Associate Professor University of Virginia, United States
Introduction: Cell signaling relies on the activity, localization, and prevalence of signaling molecules and their interacting partners. For proteins, their molecular interactions are conferred through the presence and combination of ordered regions of structural and functional properties known as domains. While thousands of domains exist within the human proteome only a limited number of combinations have been observed with certain combinations appearing more frequently such as the Src homology 3 (SH3) – SH2 – Kinase domain architecture of cytoplasmic kinases. Additionally, in signaling modules like the phosphotyrosine machinery domain architectures where two catalytic domains (e.g. kinases and phosphatases) rarely co-occur within singular proteins. Further, certain domains like kinase domains are frequently involved in gene fusions associated with cancers such as BCR-ABL in chronic myelogenous leukemia or EML4-ALK in lung cancer. These observations suggest that favorable domain combinations follow principles determined by a domain’s tolerance to new functionalization. This flexibility and ability to contextualize new functions are reminiscent of the evolution and development of grammar in natural languages. However, the diversity and combination of domains are primarily studied in the context of evolution or to classify protein subfamilies. Whether domain architectures can be used to describe the available machinery and potential interactions associated with changes in cell state remain underexplored.
Materials and
Methods: Domain architectures were retrieved from the InterPro database using our previously developed computational tool CoDIAC. The retrieved domain architectures are then subject to n-gram analysis which extracts ordered sequences of the protein domains. Both the complete and sub domain architectures are extracted from protein canonical isoforms. The extracted domain (sub)architectures (referred hereafter as n-grams) are then assembled into networks where individual nodes represent n-grams and edges between nodes represent whether one n-gram is an extension of the other.

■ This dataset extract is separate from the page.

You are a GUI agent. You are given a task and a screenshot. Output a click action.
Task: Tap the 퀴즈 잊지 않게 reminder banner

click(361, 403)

Both the Hallmarks gene sets from the Molecular Signatures Database and public datasets of RNA-sequencing and proteomics results were retrieved and subject to n-gram network analysis. Topographical features of the networks such as connected components, articulation points, network diameter and isolates were quantified. Changes in node clustering through community detection were compared for n-grams of the Hallmarks gene sets relative to the complete proteome. For datasets containing differential gene expression results, changes in the conditional frequency of domains given a preceding n-gram for differentially regulated genes were determined.
Cancer fusion gene analysis was conducted by retrieving breakpoint information for in-frame fusions identified in the ChimberDB database for samples in The Cancer Genome Atlas. Breakpoints were then mapped to the corresponding domain location and the complete domain architecture for the fusion gene constructed. The resulting domain architectures were then incorporated into the n-gram network of the complete proteome and analyzed for topographical changes detailed above.

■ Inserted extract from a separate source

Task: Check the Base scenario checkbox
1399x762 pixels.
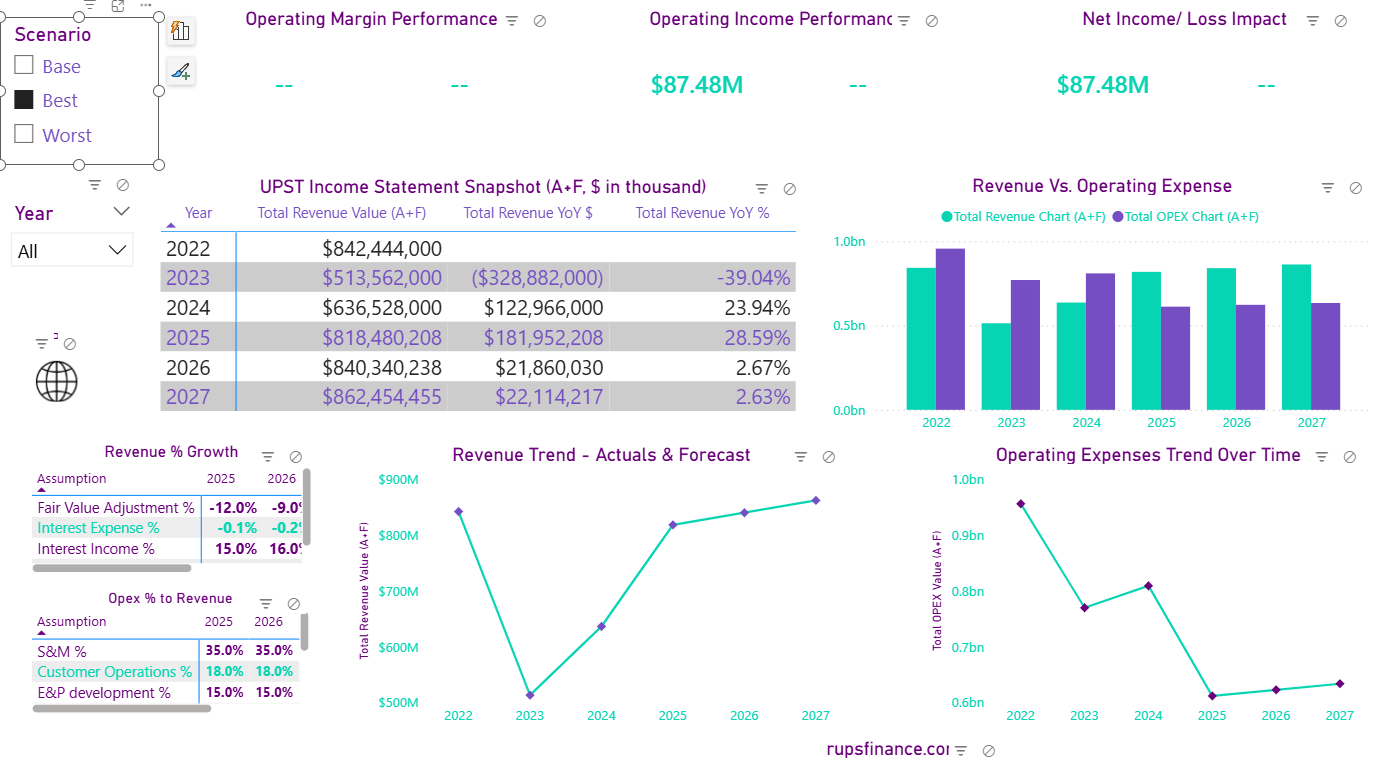Action: (25, 64)
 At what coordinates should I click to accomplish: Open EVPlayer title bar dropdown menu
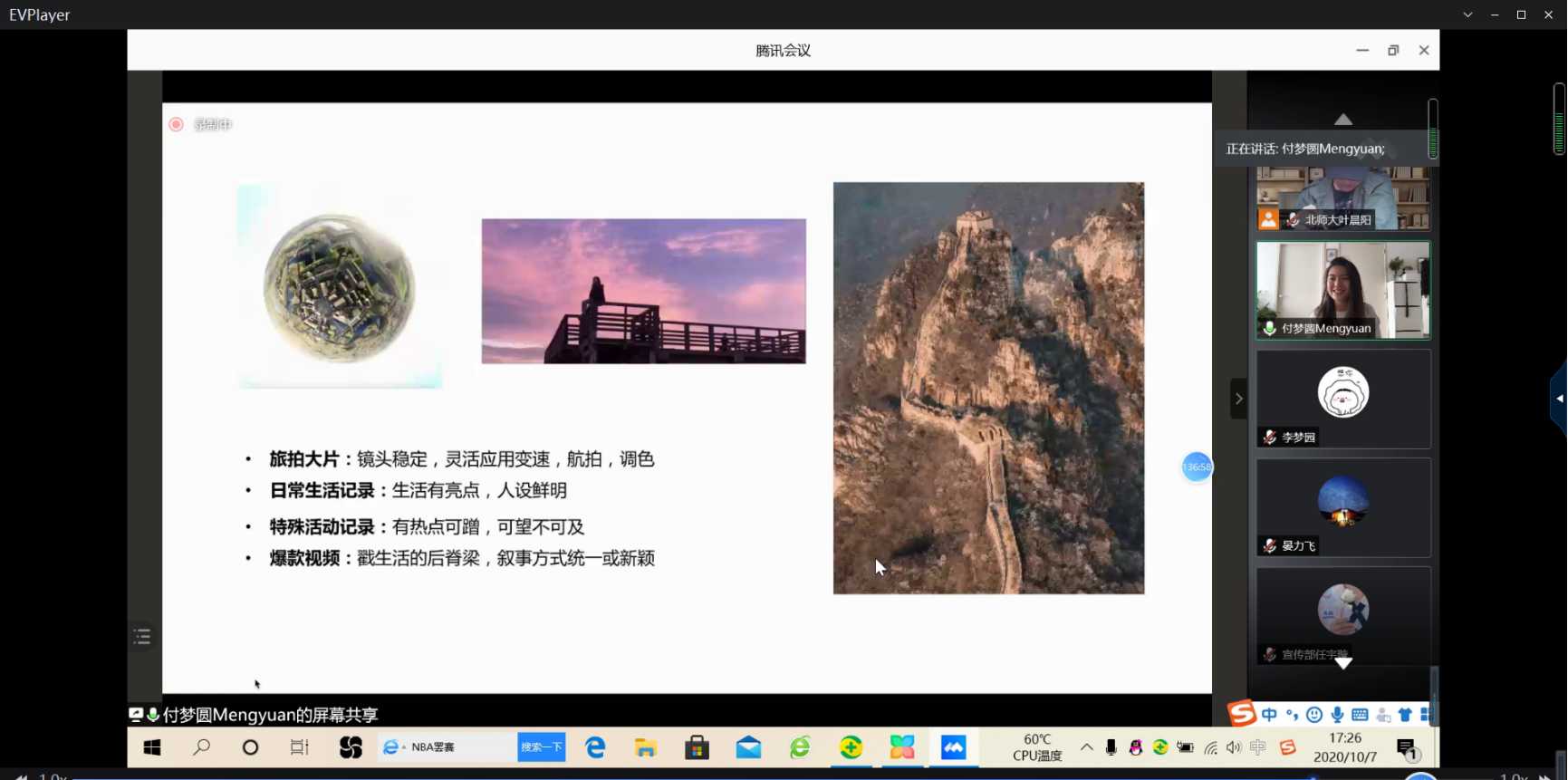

Results, Conclusions, and Discussions: N-gram network analysis of the complete proteome found >1300 connected components representing the different domain architecture families containing distinct domain members. About 700 domains do not co-occur with other domains, and 400 multi-domain architectures consisting of only unique domains were identified in the n-gram network. Like many biological systems the n-gram network is dominated by a single large connected component containing 4999 n-grams (Figure 1A). Comparing the n-grams associated with the Hallmarks gene sets reveals that this large connected component is split into 142 components, and that network wide there are >800 components missing, 400 truncated and 10 fractionated (Figure 1A,B). Further community detection within the Hallmarks gene sets revealed an over identification of clusters associated with clathrin adaptors and serine peptidases, while the n-grams associated with the phosphoserine binding BRCT domain or the homeobox domain were under-identified. Evaluating differential gene expression results from public datasets further confirmed the fractionation of the complete proteome as the distribution of component diameters and the mean pairwise distance between nodes within the largest connected reduced relative to the complete proteome (Figure 1C). Further, analyzing changes in domain architecture frequencies reflects how the available machinery associated with different cell states and signaling pathways changes.
Fusion gene networks showed that about 20% of fusion genes with novel domain architectures will incorporate domains that were isolated from the rest of the network (i.e. reduce connected components). The same fraction was also observed irrespective if a gene was involved in fusions across multiple cancers (e.g. FGFR3, ROCK1) or in a single cancer type (Figure 1D). Recurrent fusion genes (e.g. FGFR3-TACC3) that occurred in multiple cancers further reduced this fraction to < 10%. Together, these data suggest that fusion genes remain under the selective principles governing the natural evolution of domain architectures that reinforce pre-existing domain co-occurrence trends.
Altogether, our analysis demonstrates the possibility that incorporating domain architecture information into analyses of cell signaling can provide new insights into the diversity of processes utilized in response to different signaling contexts.